Integrative analysis identifies key genes related to metastasis and a robust gene-based prognostic signature in uveal melanoma

Abstract

Abstract Purpose Uveal melanoma (UM) is an aggressive intraocular malignancy, leading to systemic metastasis in half of the patients. However, the mechanism of the high metastatic rate remains unclear. This study aimed to identify key genes related to metastasis and construct a gene-based signature for better prognosis prediction of UM patients. Methods Weighted gene co-expression network analysis (WGCNA) was used to identify the co-expression of genes primarily associated with metastasis of UM. Univariate, Lasso-penalized and multivariate Cox regression analyses were performed to establish a prognostic signature for UM patients.
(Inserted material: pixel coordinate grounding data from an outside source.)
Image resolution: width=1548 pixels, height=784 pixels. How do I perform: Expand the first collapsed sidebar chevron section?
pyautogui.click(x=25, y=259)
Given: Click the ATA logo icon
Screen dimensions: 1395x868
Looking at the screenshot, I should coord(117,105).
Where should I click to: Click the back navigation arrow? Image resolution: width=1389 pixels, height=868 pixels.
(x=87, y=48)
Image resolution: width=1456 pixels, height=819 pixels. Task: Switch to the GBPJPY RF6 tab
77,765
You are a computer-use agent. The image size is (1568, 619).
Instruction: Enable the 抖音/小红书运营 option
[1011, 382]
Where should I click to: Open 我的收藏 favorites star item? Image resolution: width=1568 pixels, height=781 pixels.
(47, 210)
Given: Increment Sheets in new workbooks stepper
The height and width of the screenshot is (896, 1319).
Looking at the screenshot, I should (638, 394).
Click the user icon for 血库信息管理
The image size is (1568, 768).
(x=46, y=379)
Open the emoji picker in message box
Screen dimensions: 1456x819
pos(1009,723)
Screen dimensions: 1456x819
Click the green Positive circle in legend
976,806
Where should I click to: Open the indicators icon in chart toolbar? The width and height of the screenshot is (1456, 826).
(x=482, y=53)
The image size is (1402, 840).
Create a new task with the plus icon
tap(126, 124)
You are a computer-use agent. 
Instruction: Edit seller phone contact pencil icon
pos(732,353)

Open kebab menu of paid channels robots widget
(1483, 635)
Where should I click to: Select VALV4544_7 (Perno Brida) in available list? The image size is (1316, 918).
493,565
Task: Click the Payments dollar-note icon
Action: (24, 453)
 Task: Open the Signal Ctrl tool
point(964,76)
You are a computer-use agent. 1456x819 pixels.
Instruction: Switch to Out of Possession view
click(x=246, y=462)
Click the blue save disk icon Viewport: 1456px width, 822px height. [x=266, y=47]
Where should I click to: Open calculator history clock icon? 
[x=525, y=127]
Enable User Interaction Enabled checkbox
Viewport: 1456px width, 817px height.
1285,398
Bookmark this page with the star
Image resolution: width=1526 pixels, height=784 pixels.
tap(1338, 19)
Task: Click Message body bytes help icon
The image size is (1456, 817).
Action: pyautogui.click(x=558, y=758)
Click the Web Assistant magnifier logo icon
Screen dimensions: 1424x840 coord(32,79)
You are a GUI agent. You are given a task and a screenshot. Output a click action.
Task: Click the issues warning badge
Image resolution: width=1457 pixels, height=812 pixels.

Results The tan and greenyellow modules were significantly associated with the metastasis of UM patients. Significant genes related to the overall survival (OS) in these two modules were then identified. Additionally, an OS-predicting signature was established. The UM patients were divided into a low- or high-risk group. The Kaplan–Meier curve indicated that high-risk patients had poorer OS than low-risk patients. The receiver operating curve (ROC) was used to validate the stability and accuracy of the final five-gene signature. Based on the signature and clinical traits of UM patients, a nomogram was established to serve in clinical practice. Conclusions We identified key genes involved in the metastasis of UM. A robust five-gene‐based prognostic signature was constructed and validated. In addition, the gene signature-based nomogram was created that can optimize the prognosis prediction and identify possible factors causing the poor prognosis of high-risk UM patients.